• What you will do: How many lines of the material below contain the word "Task"? Reply with the number alone.

• Data in this exercise:
____________

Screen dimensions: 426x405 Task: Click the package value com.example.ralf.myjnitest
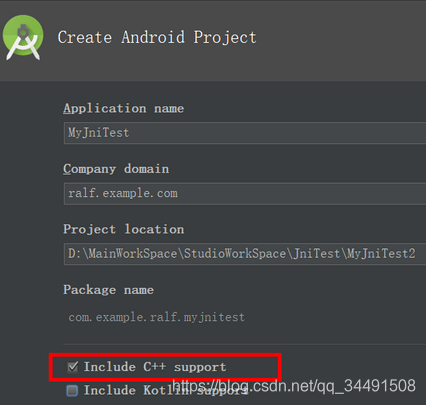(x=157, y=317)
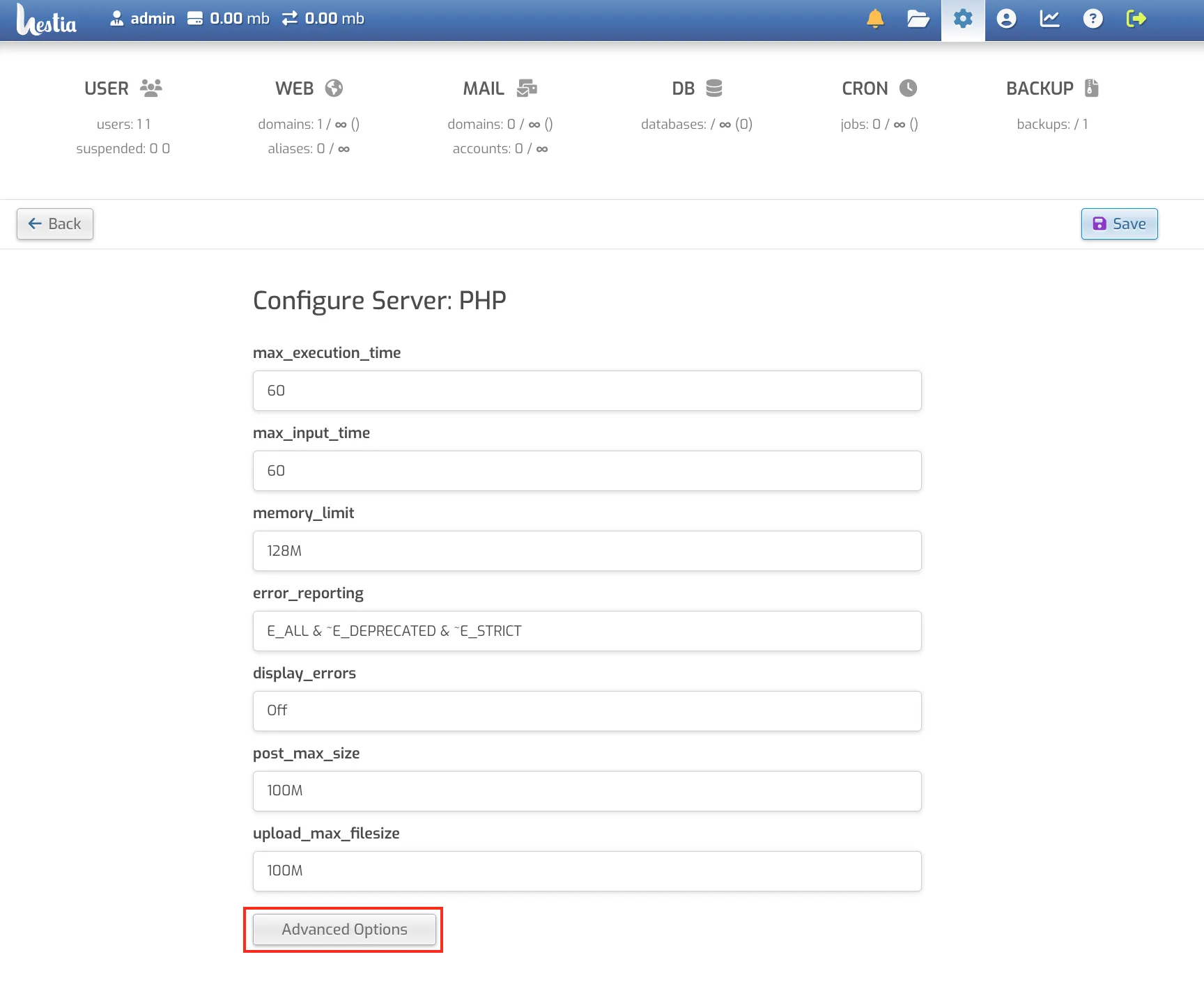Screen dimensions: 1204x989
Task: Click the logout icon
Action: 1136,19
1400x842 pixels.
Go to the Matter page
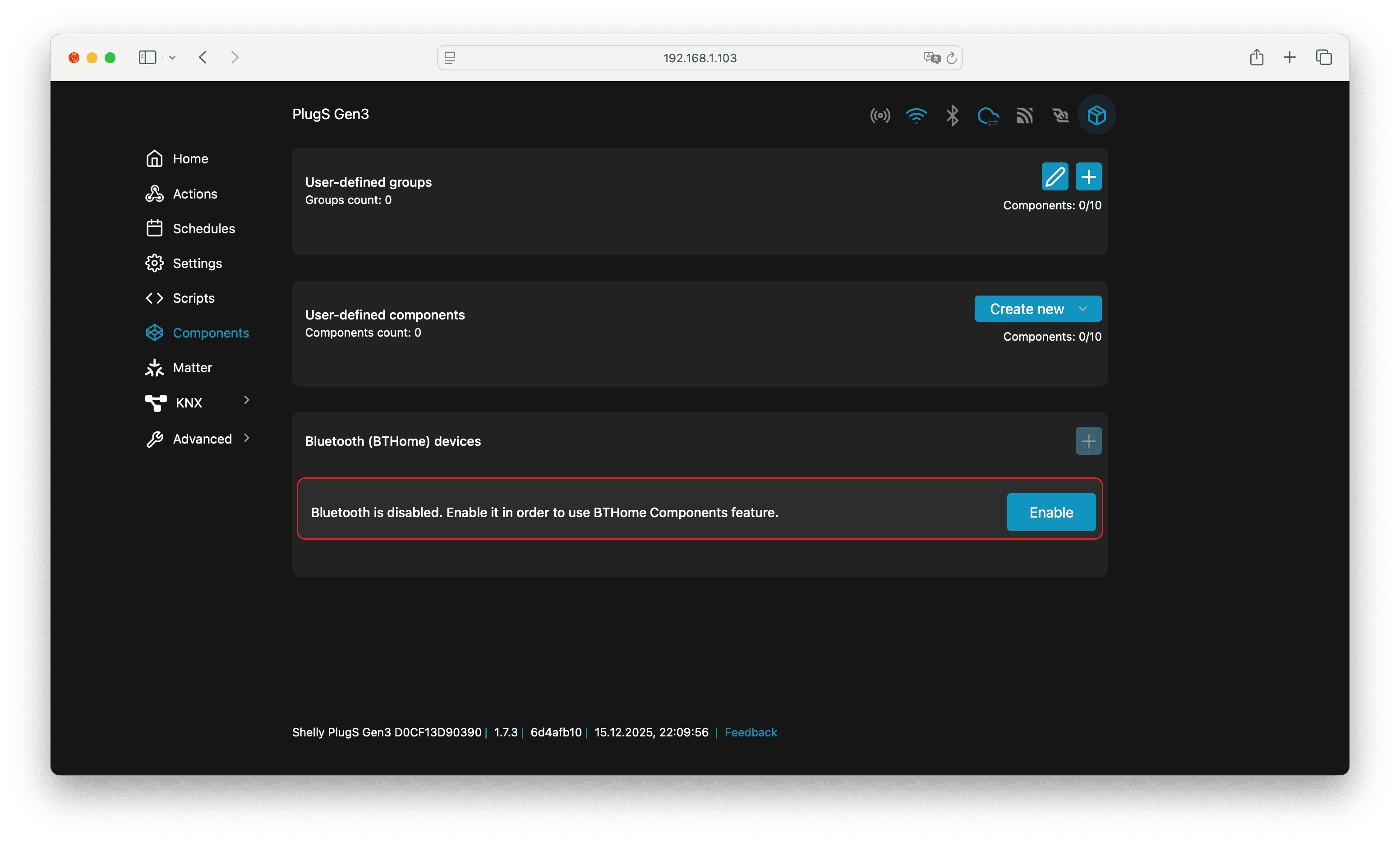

____________

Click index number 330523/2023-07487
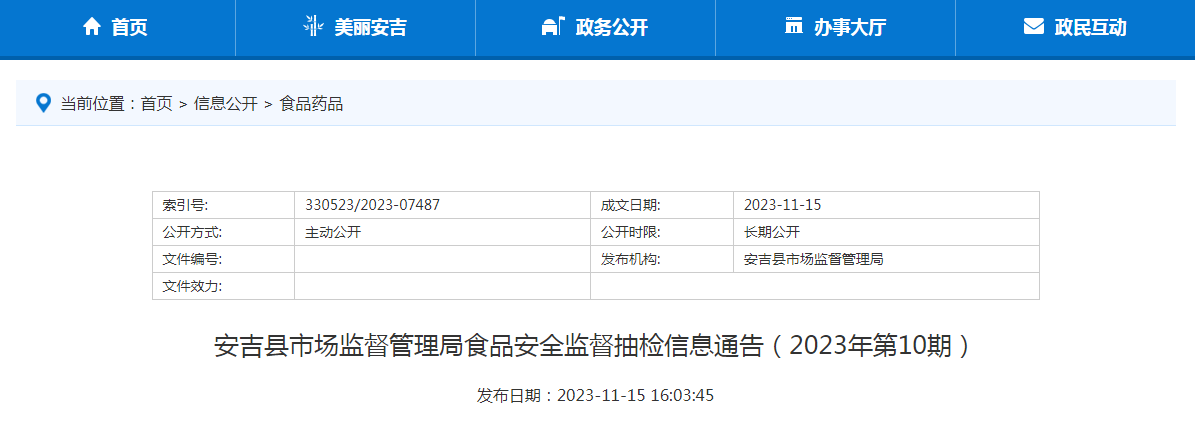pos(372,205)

____________

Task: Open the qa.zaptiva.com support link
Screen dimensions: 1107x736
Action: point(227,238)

____________

• Response: 3